━━━ Input data ━━━

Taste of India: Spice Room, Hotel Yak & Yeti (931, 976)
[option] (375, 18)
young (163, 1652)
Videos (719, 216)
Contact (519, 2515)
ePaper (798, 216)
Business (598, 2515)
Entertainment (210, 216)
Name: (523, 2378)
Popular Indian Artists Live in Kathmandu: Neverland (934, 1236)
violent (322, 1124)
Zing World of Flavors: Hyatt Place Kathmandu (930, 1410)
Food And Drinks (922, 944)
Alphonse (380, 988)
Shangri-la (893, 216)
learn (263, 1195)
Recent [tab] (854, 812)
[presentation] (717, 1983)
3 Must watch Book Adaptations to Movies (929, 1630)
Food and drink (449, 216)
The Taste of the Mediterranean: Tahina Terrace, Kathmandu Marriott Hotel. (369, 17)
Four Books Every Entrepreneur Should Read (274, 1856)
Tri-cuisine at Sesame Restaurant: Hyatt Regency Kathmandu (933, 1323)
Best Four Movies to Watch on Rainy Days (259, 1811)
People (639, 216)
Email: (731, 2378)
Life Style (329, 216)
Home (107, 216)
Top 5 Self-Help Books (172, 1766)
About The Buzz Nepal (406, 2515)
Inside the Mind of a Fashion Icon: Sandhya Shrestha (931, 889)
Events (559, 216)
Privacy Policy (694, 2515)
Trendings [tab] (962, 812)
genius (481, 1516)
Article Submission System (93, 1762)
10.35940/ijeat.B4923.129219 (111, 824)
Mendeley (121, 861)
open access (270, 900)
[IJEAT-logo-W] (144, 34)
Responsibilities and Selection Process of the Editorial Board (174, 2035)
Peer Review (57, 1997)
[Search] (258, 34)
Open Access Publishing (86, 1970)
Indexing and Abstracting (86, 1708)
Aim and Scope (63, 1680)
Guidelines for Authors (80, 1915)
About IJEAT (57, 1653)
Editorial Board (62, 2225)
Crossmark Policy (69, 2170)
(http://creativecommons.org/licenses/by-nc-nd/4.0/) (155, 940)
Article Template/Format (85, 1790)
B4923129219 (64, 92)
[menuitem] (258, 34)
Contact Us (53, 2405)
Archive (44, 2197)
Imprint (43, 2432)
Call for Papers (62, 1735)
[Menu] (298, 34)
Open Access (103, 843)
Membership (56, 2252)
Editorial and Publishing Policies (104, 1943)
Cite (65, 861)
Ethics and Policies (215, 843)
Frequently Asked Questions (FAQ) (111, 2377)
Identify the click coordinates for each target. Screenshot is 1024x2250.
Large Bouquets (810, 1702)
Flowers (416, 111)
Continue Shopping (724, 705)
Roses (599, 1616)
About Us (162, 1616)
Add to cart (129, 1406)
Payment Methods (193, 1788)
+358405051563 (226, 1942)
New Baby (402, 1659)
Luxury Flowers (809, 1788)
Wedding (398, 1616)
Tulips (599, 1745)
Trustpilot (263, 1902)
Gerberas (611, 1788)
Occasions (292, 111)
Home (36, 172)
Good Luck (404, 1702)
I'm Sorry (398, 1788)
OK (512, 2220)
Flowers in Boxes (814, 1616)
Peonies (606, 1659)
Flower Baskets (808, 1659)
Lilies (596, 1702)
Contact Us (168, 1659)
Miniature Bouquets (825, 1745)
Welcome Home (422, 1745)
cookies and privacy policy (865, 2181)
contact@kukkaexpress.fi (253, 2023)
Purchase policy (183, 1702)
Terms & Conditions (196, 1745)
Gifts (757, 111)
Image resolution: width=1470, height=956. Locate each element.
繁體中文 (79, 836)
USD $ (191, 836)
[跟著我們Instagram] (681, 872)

━━━

Aim of the task: For an answer, give a copy of every line in the listing that holds the word "Publishing".

Your solution:
Open Access Publishing (86, 1970)
Editorial and Publishing Policies (104, 1943)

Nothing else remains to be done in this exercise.